Da subito, il liberalismo fu considerato un “cavallo di Troia” nella chiesa: apparentemente innocuo ma realmente devastante. I suoi effetti sono stati catastrofici: la teologia ha perso le sue istanze veritative e le chiese che lo hanno abbracciato si sono svuotate. La fede evangelica ha preso subito le distanze ritenendolo un pericoloso scivolamento verso una forma di suicidio della chiesa. All’inizio del terzo millennio, ha ancora senso parlare del liberalismo? Certamente. Ad affrontare il tema è stato un seminario del teologo evangelico ungherese Ádám Szabados al recente European Leadership Forum di fine maggio tenuto a Wisla (Polonia). Molta acqua è passata sotto i ponti della teologia, ma per Szabados sono 6 le insidie che il liberalismo ancora presenta alla fede contemporanea. Si tratta di piccole, grandi tentazioni che, se seguite, conducono al pendio scivoloso dell’abbandono della fede biblica. Eccole in rapida successione:
1. Subordinare l’esegesi a teorie scientifiche controverse. Quando si prende per buona la teoria del big bang, come fosse un dato indiscutibile di partenza e non una teoria indimostrabile, o teorie che negano la possibilità del soprannaturale e si piega la lettura biblica ad esse, ci si incammina in un terreno pericoloso. Non abbiamo tutte le risposte e la Bibbia non risponde a tutti i nostri interrogativi. Eppure, invece di cedere ai sedicenti dogmi della scienza che è sempre probabilistica e mai definitiva, è meglio fidarsi dell’intelligenza della fede basata sulla Scrittura ed esercitare la “pazienza della fede” (H. Blocher).

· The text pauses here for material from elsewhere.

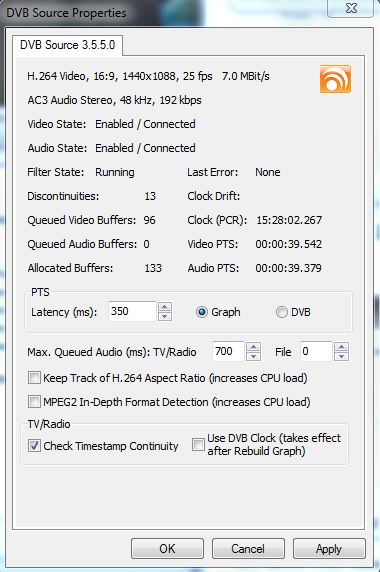Enable MPEG2 In-Depth Format Detection
Viewport: 380px width, 572px height.
click(x=34, y=402)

2. Praticare un atteggiamento snob nei confronti della cultura biblica antica. Quando si pensa che noi moderni siamo più avanzati, più illuminati, più profondi su tutta la vita rispetto alla vita arcaica e “primitiva” degli autori della Bibbia, eleviamo i parametri della cultura dominante attuale a criterio di validazione di tutto. La cultura non procede per progressi certi, ma è un magma in movimento. Su molte cose, i sapienti della Bibbia la sapevano meglio di noi e la Scrittura è più vera e profonda di qualsiasi altro testo.

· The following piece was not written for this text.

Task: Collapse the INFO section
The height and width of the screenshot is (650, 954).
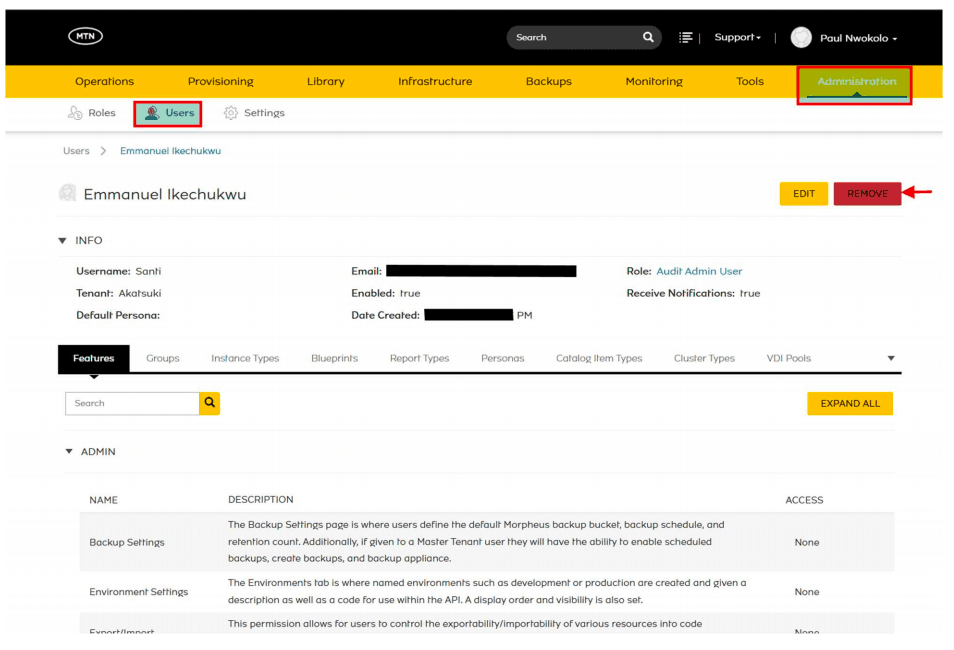Action: 62,241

3. Dare eccessiva importanza alle traiettorie ermeneutiche a scapito del contenuto dei testi. Avviene quando, ad esempio, si pensi che la traiettoria di liberazione dal peccato e dall’ingiustizia che c’è nella Bibbia debba necessariamente implicare che la fede sposi tutte le cause che fanno di una qualche “liberazione” la loro bandiera: la liberazione dal “genere binario”, la liberazione degli stili di vita sessuali e relazionali, ecc. Anche se l’esodo è una grande traiettoria biblica, non tutte le sedicenti liberazioni sono tali. Sono i testi biblici che devono governare la loro comprensione.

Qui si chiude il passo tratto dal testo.